**EXTRAIT DU DOCUMENT:**
******
Marc Giget (*) : «L'espace pourrait prendre 1 % du marché mondial
du téléphone mobile»
Après l'échec d'Iridium, l'avenir des constellations de satellites se
joue avec le succès, éventuel, de Globalstar. Mais il faudra attendre «
le milieu de l'an 2000 pour être fixé et pour redonner confiance aux
banquiers », estime Marc Giget, professeur en économie de l'innovation
au Conservatoire national des arts et métiers.
PROPOS RECUEILLIS PAR CLAIRE DORANGE
Marc Giget a une vision claire sur les constellations de satellites de
télécommunications. C'est normal. En 1983, il a fondé Euroconsult, réputé
comme la première société d'études et de conseil au monde sur l'économie
des satellites. Pour cet expert, les constellations prendront, au mieux, 1
% du marché mondial des communications avec les mobiles et, après, 1 % du
transport de l'Internet. Ce sera déjà beaucoup...
Pour Marc Giget,
la mort prématurée du système de Motorola s'explique simplement. Tout
d'abord, « ce n'est pas la division du téléphone mobile du groupe
américain » qui a lancé le projet, mais les responsables de la division
espace. Aussi, une « surconfiance » a été placée dans Iridium, car «
Motorola est l'inventeur du téléphone mobile ». De plus, la distribution
locale « a été confiée à des sociétés qui n'avaient pas de compétences
particulières. D'où des erreurs dans l'appréciation du marché ».
******
**EXERCICES:**
(A) Réécrivez sous forme de liste le paragraphe de l'extrait qui commence par « Pour Marc Giget, la mort prématurée ». Gardez ses faits principaux.
(B) Recopiez fidèlement le passage de l'extrait qui va de « Après l'échec d'Iridium, l'avenir » jusqu'à « sera déjà beaucoup... ».

**SECTION DES DONNÉES:**
******
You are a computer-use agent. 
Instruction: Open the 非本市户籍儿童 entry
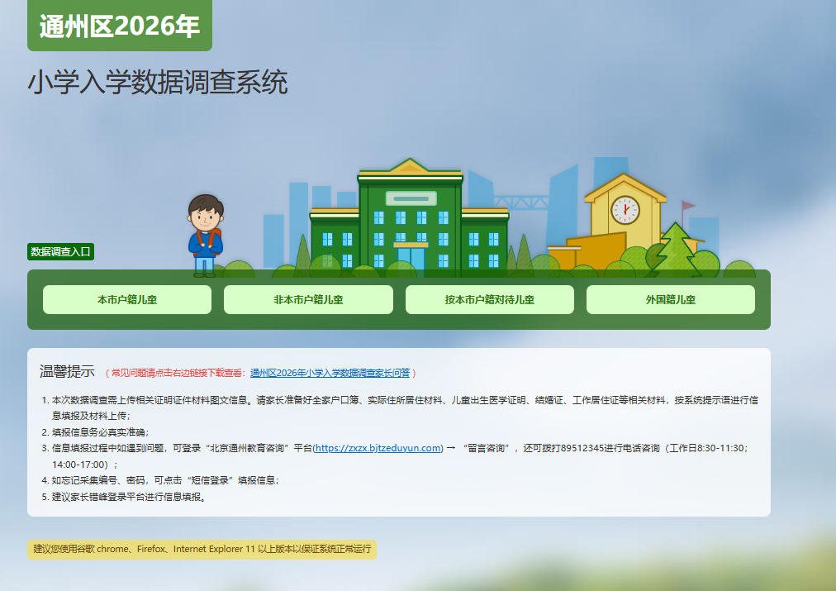tap(308, 300)
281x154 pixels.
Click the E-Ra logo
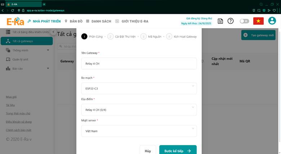click(x=15, y=21)
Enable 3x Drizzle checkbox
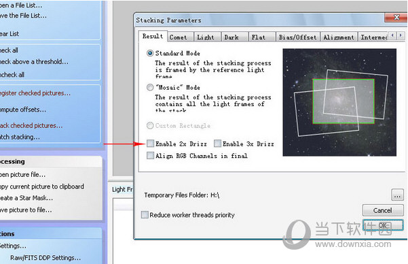Viewport: 408px width, 264px height. [x=217, y=144]
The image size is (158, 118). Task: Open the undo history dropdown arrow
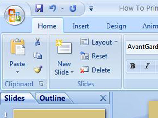coord(63,9)
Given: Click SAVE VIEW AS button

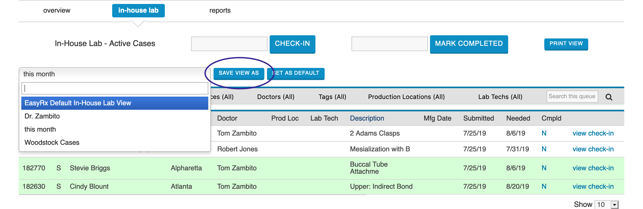Looking at the screenshot, I should [x=239, y=73].
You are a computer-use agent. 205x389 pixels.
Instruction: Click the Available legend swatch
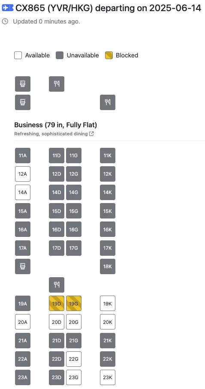[x=18, y=55]
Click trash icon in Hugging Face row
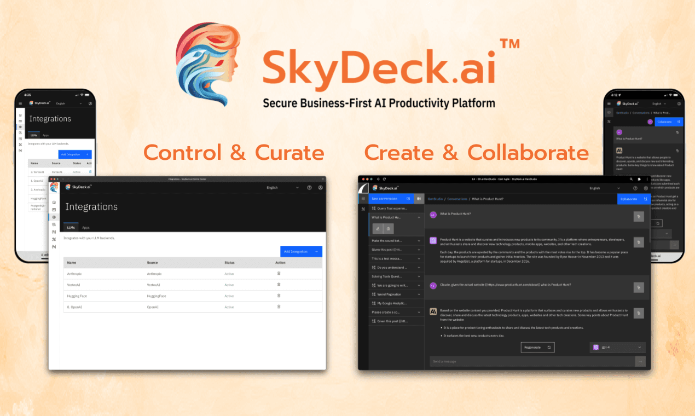695x416 pixels. pos(279,296)
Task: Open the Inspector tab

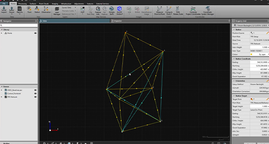Action: 118,21
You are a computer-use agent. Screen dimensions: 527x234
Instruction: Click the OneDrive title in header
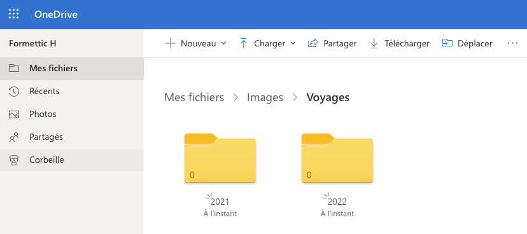point(56,15)
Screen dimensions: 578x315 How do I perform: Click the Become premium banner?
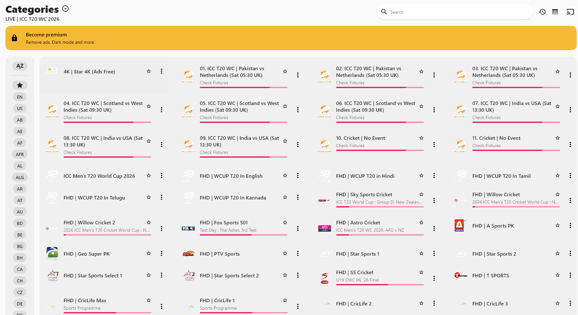click(291, 38)
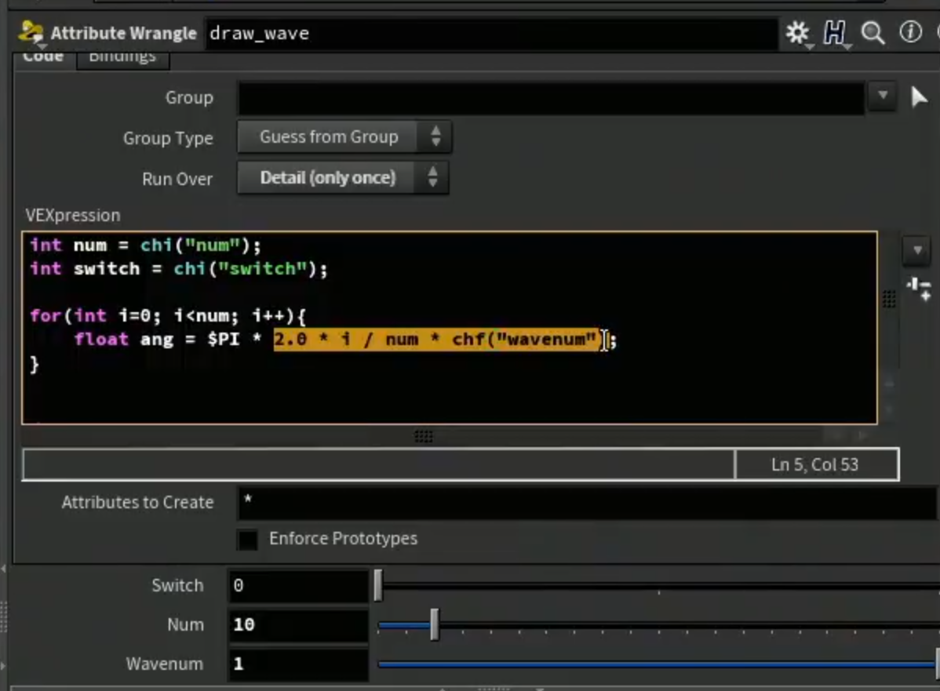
******
**CORRIGÉ PAR EXERCICE:**
(A)
Selon Marc Giget, la mort prématurée du système de Motorola a trois causes :
- Le projet a été lancé par les responsables de la division espace du groupe américain, et non par sa division du téléphone mobile.
- Une « surconfiance » a été placée dans Iridium, parce que Motorola est l'inventeur du téléphone mobile.
- La distribution locale a été confiée à des sociétés sans compétences particulières, d'où des erreurs dans l'appréciation du marché.

(B)
Après l'échec d'Iridium, l'avenir des constellations de satellites se
joue avec le succès, éventuel, de Globalstar. Mais il faudra attendre «
le milieu de l'an 2000 pour être fixé et pour redonner confiance aux
banquiers », estime Marc Giget, professeur en économie de l'innovation
au Conservatoire national des arts et métiers.
PROPOS RECUEILLIS PAR CLAIRE DORANGE
Marc Giget a une vision claire sur les constellations de satellites de
télécommunications. C'est normal. En 1983, il a fondé Euroconsult, réputé
comme la première société d'études et de conseil au monde sur l'économie
des satellites. Pour cet expert, les constellations prendront, au mieux, 1
% du marché mondial des communications avec les mobiles et, après, 1 % du
transport de l'Internet. Ce sera déjà beaucoup...